On top of the hill and hide-away

 

Ryan OConnell

Hideaway Gifts, a new shop full of unique items, is open on Tuesdays and Thursdays from 5 to 8 p.m, from 10 a.m. to 4 p.m. on Saturdays and beginning at noon on Sundays.

Jo Kittelmann threw a kitchen boa around her neck, a three-foot-long cloth with red dish towels at the head and tail, and explained its usefulness. Instead of a wet tea towel over the shoulder, the boa keeps shirts from getting soaked while allowing either end to be wet and the other dry. Or both dry. Or both wet. It's one piece of material with four possibilities.

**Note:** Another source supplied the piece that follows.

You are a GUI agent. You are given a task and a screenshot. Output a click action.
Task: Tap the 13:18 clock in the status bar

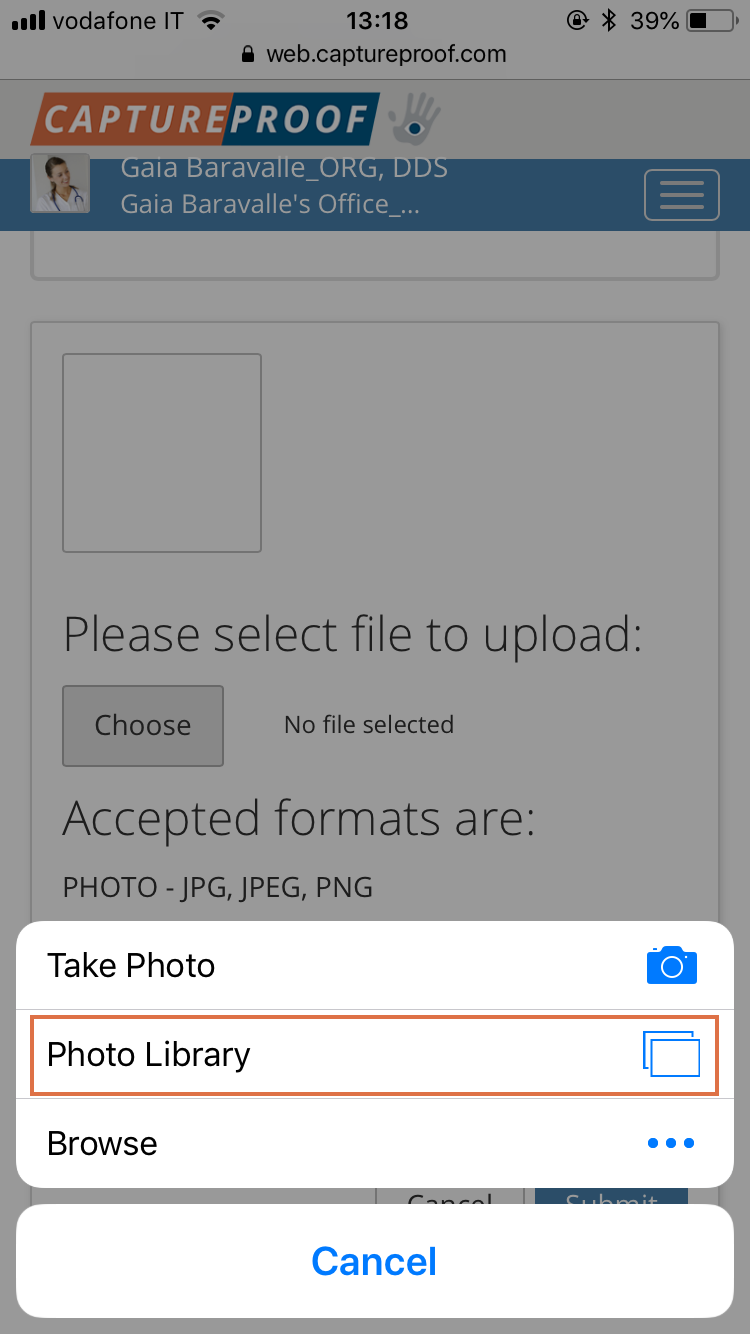click(x=377, y=20)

Unique items like the boa are what Hideaway Gifts is all about. Located in the Rockwellesque school house by the old county yard, the store aims to bring "things you can't get in Ekalaka" to Ekalaka.

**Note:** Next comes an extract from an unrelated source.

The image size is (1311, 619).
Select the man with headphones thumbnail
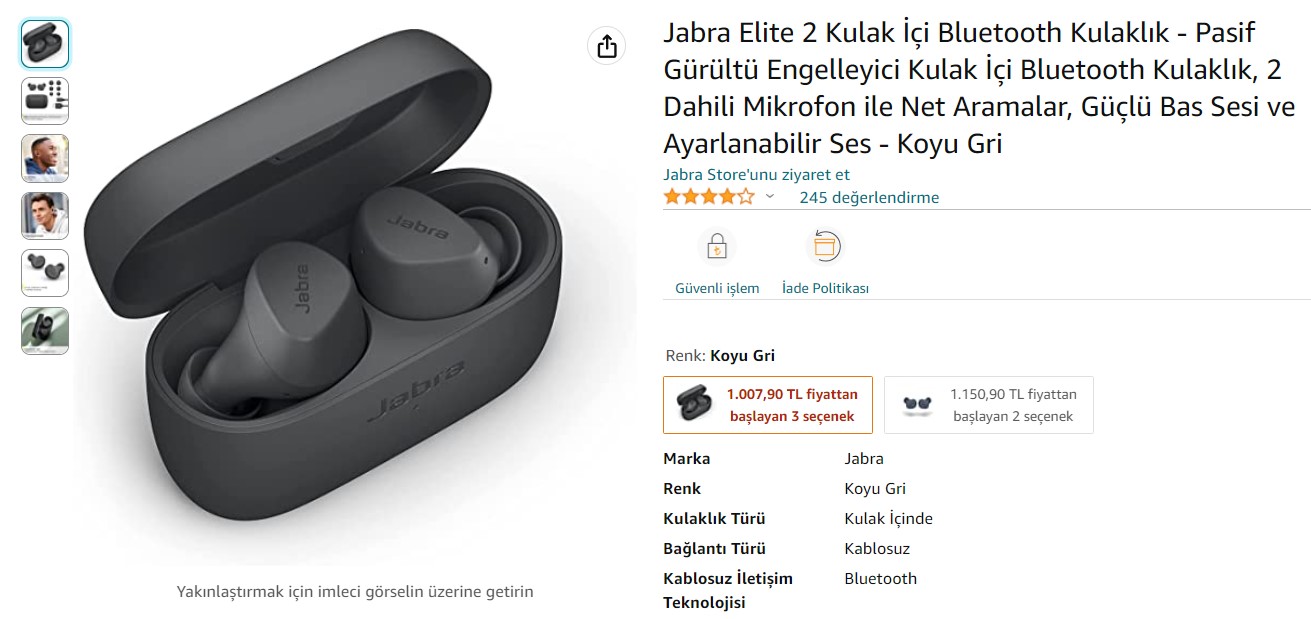click(45, 216)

Soaps disguised as delicious looking pastries sit on a table in front of two comfortable looking yellow chairs. Paint cans stuffed with men's toiletry sets and ammo cans holding more soap are shelved near a white trimmed window.

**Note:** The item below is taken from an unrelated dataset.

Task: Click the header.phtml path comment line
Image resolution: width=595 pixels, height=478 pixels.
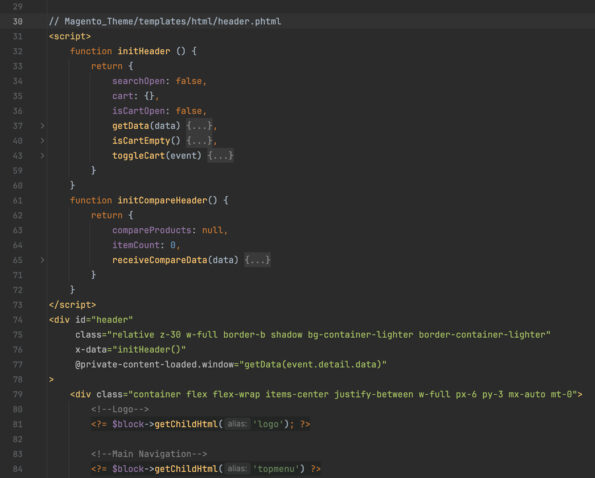Action: point(165,21)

Purses, pillows and finely crafted bird houses start on one end of the south wall and a $5 jewelry wall sparkles at the other.


A corner display offers clothes, toys and books for the communities' babies, current and future. Kittelmann said there are many on the way. Nerf guns sit atop a shelf of classic board games and locally made stick ponies, with manes of yarn, look ready to be ridden out the schoolhouse door.

The origin of the schoolhouse is difficult to pin down. At some point, after it was done serving as a school, it was moved from near Dewey Elmore's ranch to its current location. The school was rented out and lived in for decades before it's transformation into a boutique. During the year long process, a loft was torn out, a bedroom sealed and the walls and ceiling - bullet holes - were spackled. Kittelmann kept the floor which, after a vigorous scrubbing, ended up matching the paint scheme. "Everything just worked together," she said.


For now, Hideaway Gifts will be open part-time, at least until Kittelmann retires from the Farm Service Agency and can commit more time to her store. While those plans are far off, this summer she is focusing on landscaping and making the path to the store more accessible.

Ryan OConnell

Jo Kittelmann stands in the doorway of Hideaway Gifts at 572 Chicago Street in Ekalaka.

Kittelmann chose the name "Hideaway" because the store sits on the outskirts of town, up on a slight hill and behind a tree. The perfect place for things people haven't seen before.